# Reynolds number and characteristic length for a rectangular object in a pipe

I'm working on the problem of a steady 2-dimensional incompressible viscous flow through a straight delimited fluid pipe, in which a rectangular object is found,

This problem is aimed to be solved numerically by the stream-vorticity method. However I have a problem to understand how to choose the characteristic length $L$ for the system. In a document its proposed that the characteristic length of the system is $2W$(the length of the barrier perpendicular to the flow), however they don't explain why did they choose it. I haven't found any reference for this problem, thus some references are appreciated. In this document the Reynolds number for this problem is :

$$Re = \frac{2Wv_o}{\nu}$$

where $v_0$ is the velocity of the flow very far from the rectangular object and $\nu$ is the dynamic viscosity. Why they choose this characteristic length for this system ?, Why not $T$ ?

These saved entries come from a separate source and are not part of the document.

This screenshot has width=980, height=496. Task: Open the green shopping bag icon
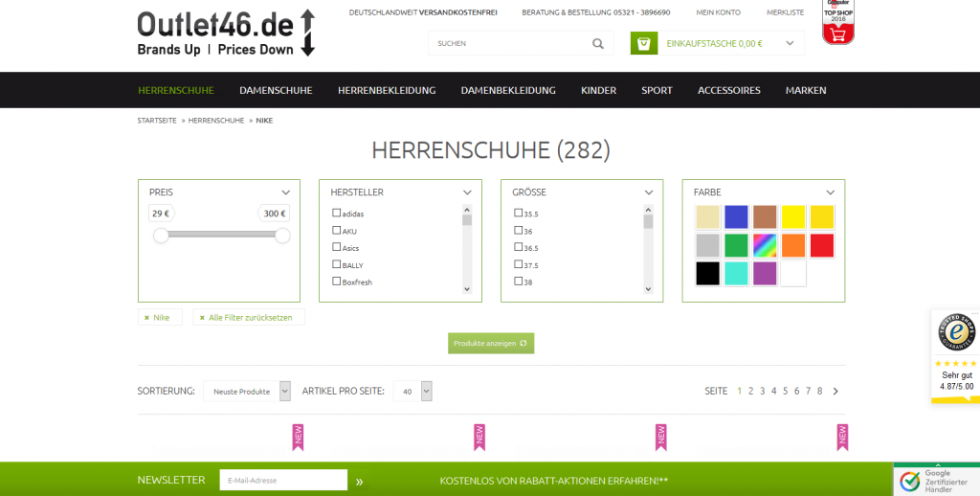644,43
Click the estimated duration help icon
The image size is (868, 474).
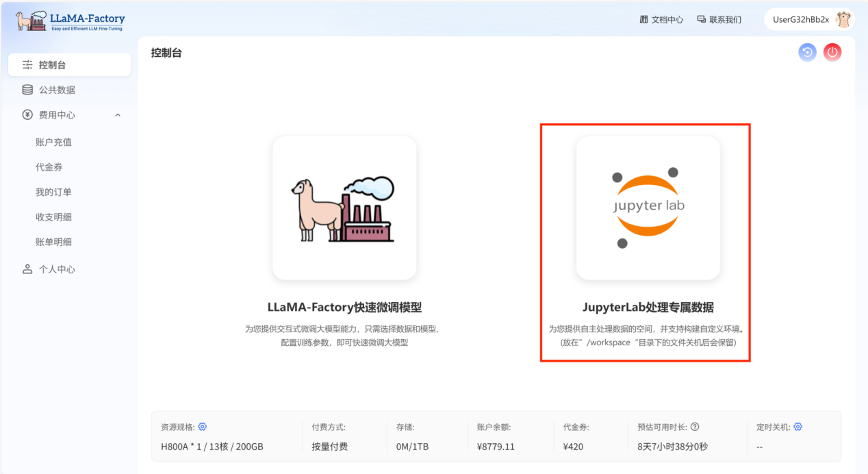point(695,427)
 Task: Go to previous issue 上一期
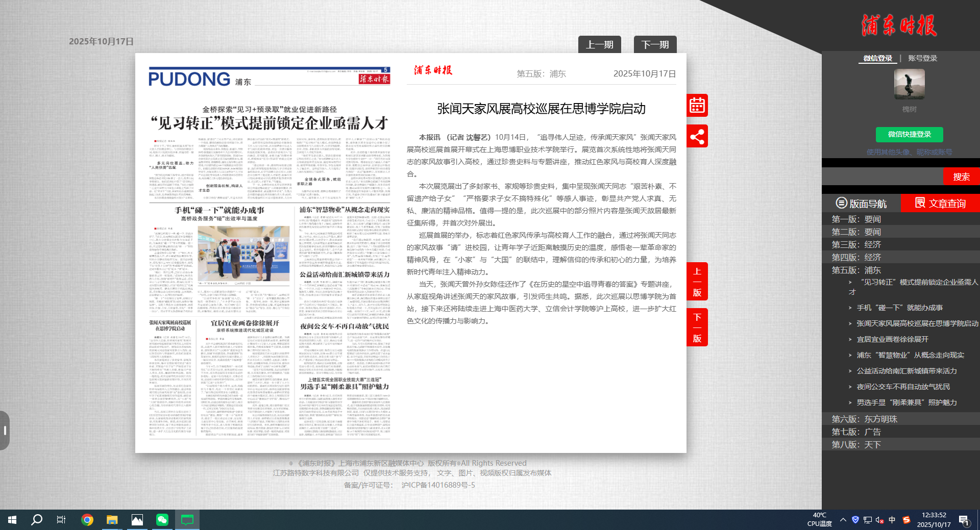[599, 45]
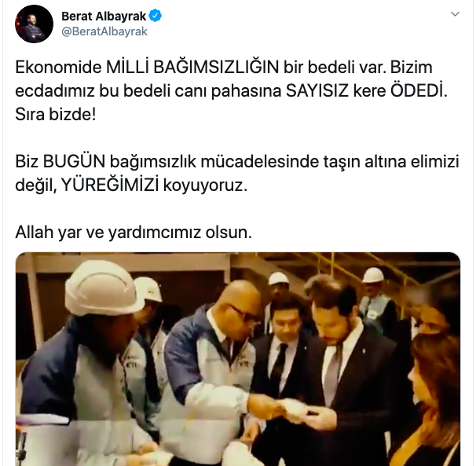This screenshot has width=476, height=466.
Task: Select the foreground worker's white hard hat
Action: 103,288
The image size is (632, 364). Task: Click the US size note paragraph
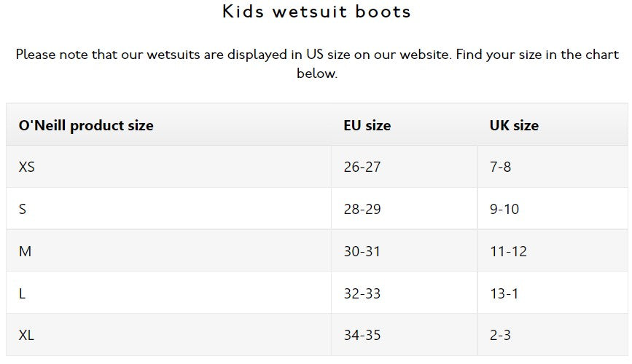click(x=316, y=64)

• I don't know of many cases of interest where W would be zero. But you can certainly look at a case where T is vanishing thin, and obtain a relevant answer. That seems to be the motivation for choosing 2W as the characteristic dimension for the Re. Nov 10, 2016 at 3:00
• Very good observation, for the case of T approaching zero, would be the case of a plate immerse in a fluid. Whereas the case of W approaching zero is not of any additional interest to the flow with no barrier. Nov 10, 2016 at 3:05
• Actually you must take into account all relevant parameters and form all possible dimensionless groups (say using Pi theorem). That is to say $T/W,H/W$ must also enter the problem. My answer physics.stackexchange.com/questions/286285/… might help.
– Deep
Nov 10, 2016 at 5:36